● Selected passage
-.-.-
Rating Rationale
March 05, 2020 | Mumbai
Mrs.Bectors Food Specialities Limited
Rated amount enhanced
 
Rating Action
Total Bank Loan Facilities Rated Rs.270 Crore (Enhanced from Rs.200 Crore)
Long Term Rating CRISIL A+/Positive (Reaffirmed)
Short Term Rating CRISIL A1 (Reaffirmed)
1 crore = 10 million
Refer to annexure for Details of Instruments & Bank Facilities
Detailed Rationale

CRISIL has reaffirmed its ratings on the bank facilities of Mrs.Bectors Food Specialities Limited (Bectors) at 'CRISIL A+/Positive/CRISIL A1'.

The reaffirmation reflects the expectation of sustained improvement in business profile supported by increasing revenue and geographical diversity also facilitated by newly added capacities. Improving product and geographic diversity along with established customer relationship in institutional business are expected to increase revenue growth to 12-14% over next 3 fiscals. This is also reflected in revenues of Rs 370 crore  in first half of fiscal 2020 driven by year-on-year (yoy) 20% growth in bakery segment, healthy domestic growth of 13% yoy in biscuits and new launches in biscuits, bakery segment and frozen foods. This was partially offset by decline in exports.
-.-.-
● Exercise tasks
(A) From the rating rationale for Mrs.Bectors Food Specialities Limited, print the passage from "Rating Action" up to and including "at 'CRISIL A+/Positive/CRISIL A1'.".
(B) According to the rating rationale for Mrs.Bectors Food Specialities Limited, why is revenue growth expected to rise to 12-14% over the next three fiscals?
(C) Answer these questions using the rating rationale for Mrs.Bectors Food Specialities Limited:
(i) What is the total amount of bank loan facilities rated, and what was it enhanced from?
(ii) By how much did the bakery segment grow year-on-year in the first half of fiscal 2020?
(iii) What short-term rating was reaffirmed?

● Supplied material
-.-.-
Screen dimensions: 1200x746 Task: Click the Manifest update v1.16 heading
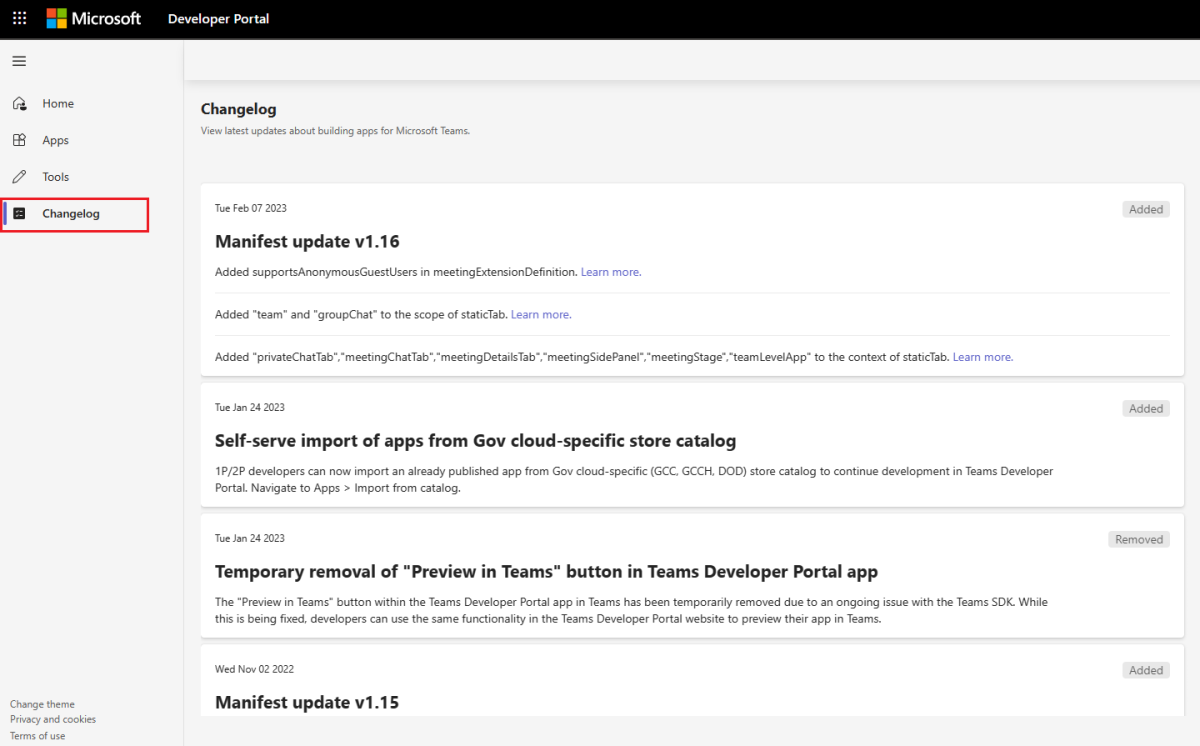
-.-.-
● Responses in order
(A)
Rating Action
Total Bank Loan Facilities Rated Rs.270 Crore (Enhanced from Rs.200 Crore)
Long Term Rating CRISIL A+/Positive (Reaffirmed)
Short Term Rating CRISIL A1 (Reaffirmed)
1 crore = 10 million
Refer to annexure for Details of Instruments & Bank Facilities
Detailed Rationale

CRISIL has reaffirmed its ratings on the bank facilities of Mrs.Bectors Food Specialities Limited (Bectors) at 'CRISIL A+/Positive/CRISIL A1'.

(B) The rating rationale attributes the expected 12-14% revenue growth to improving product and geographic diversity, together with the company's established customer relationships in its institutional business.

(C)
(i) The total rated amount is Rs.270 crore, enhanced from Rs.200 crore.
(ii) The bakery segment grew 20% year-on-year.
(iii) The reaffirmed short-term rating is CRISIL A1.